**REQUIRED WORK:**
Would you transcribe each entry exactly as it stands, omitting the pictures?

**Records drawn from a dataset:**

════════════════

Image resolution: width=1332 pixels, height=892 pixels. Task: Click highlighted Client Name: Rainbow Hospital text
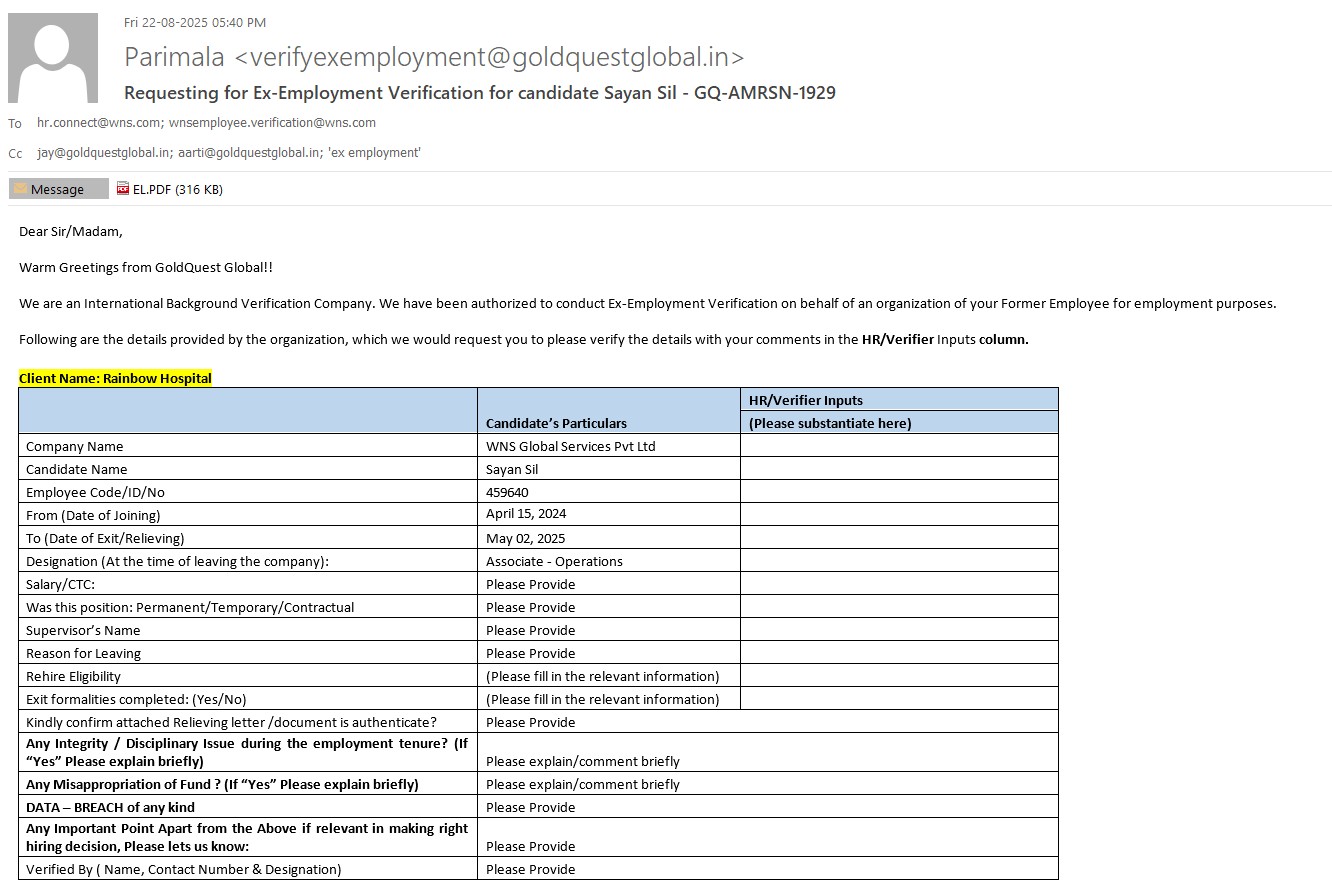(x=115, y=378)
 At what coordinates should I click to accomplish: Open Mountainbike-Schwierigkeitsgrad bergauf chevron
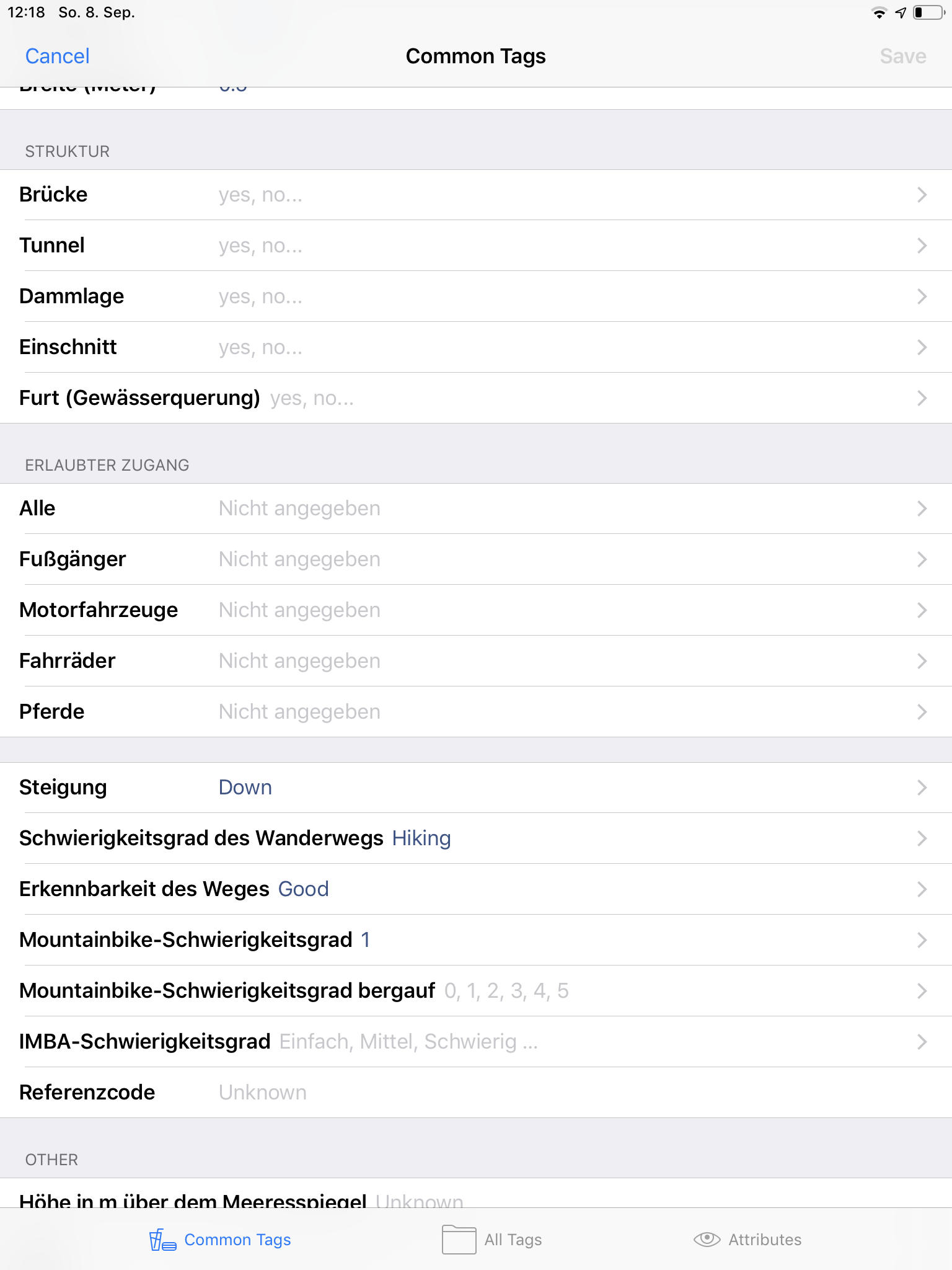tap(922, 991)
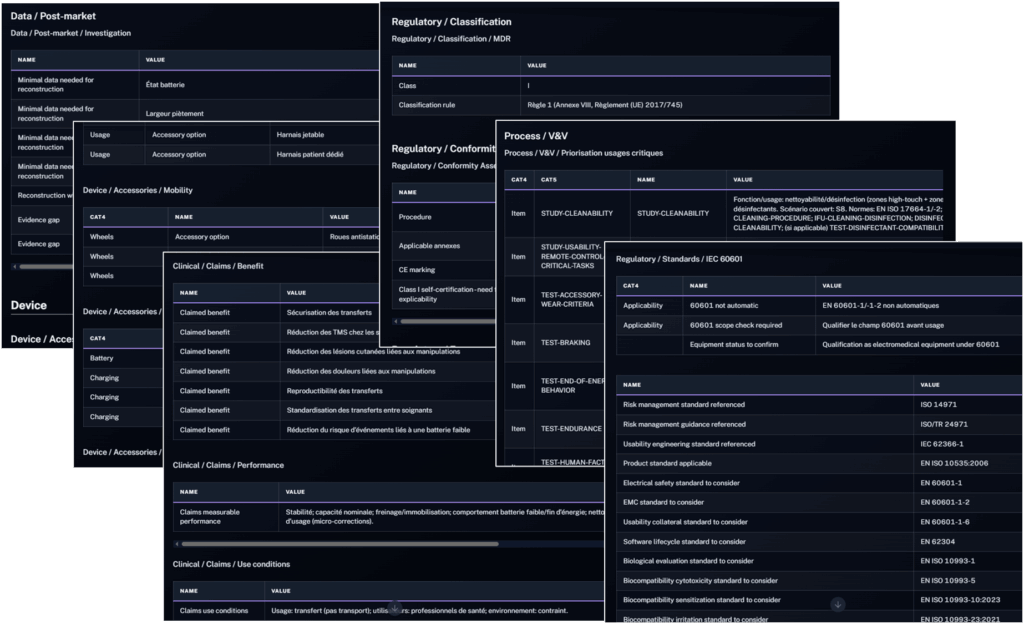
Task: Click the left scroll arrow under the Data / Post-market table
Action: (15, 267)
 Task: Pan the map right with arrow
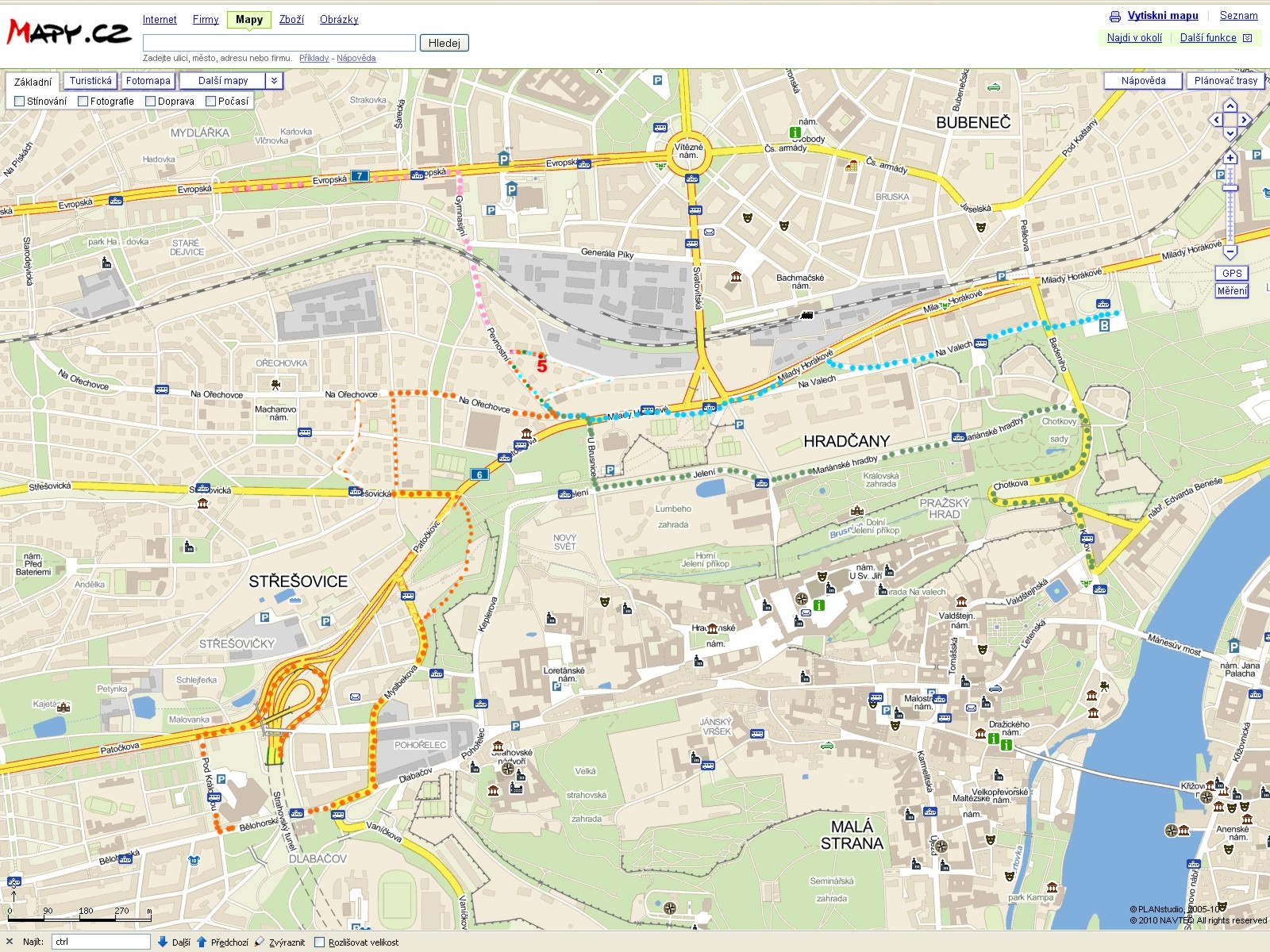point(1245,120)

════════════════

**TASK SOLUTION:**
Image resolution: width=1332 pixels, height=892 pixels. Task: Click highlighted Client Name: Rainbow Hospital text
(x=115, y=378)
 At what coordinates should I click to accomplish: Open Mountainbike-Schwierigkeitsgrad bergauf chevron
tap(922, 991)
Task: Click the left scroll arrow under the Data / Post-market table
Action: (15, 267)
 Task: Pan the map right with arrow
point(1245,120)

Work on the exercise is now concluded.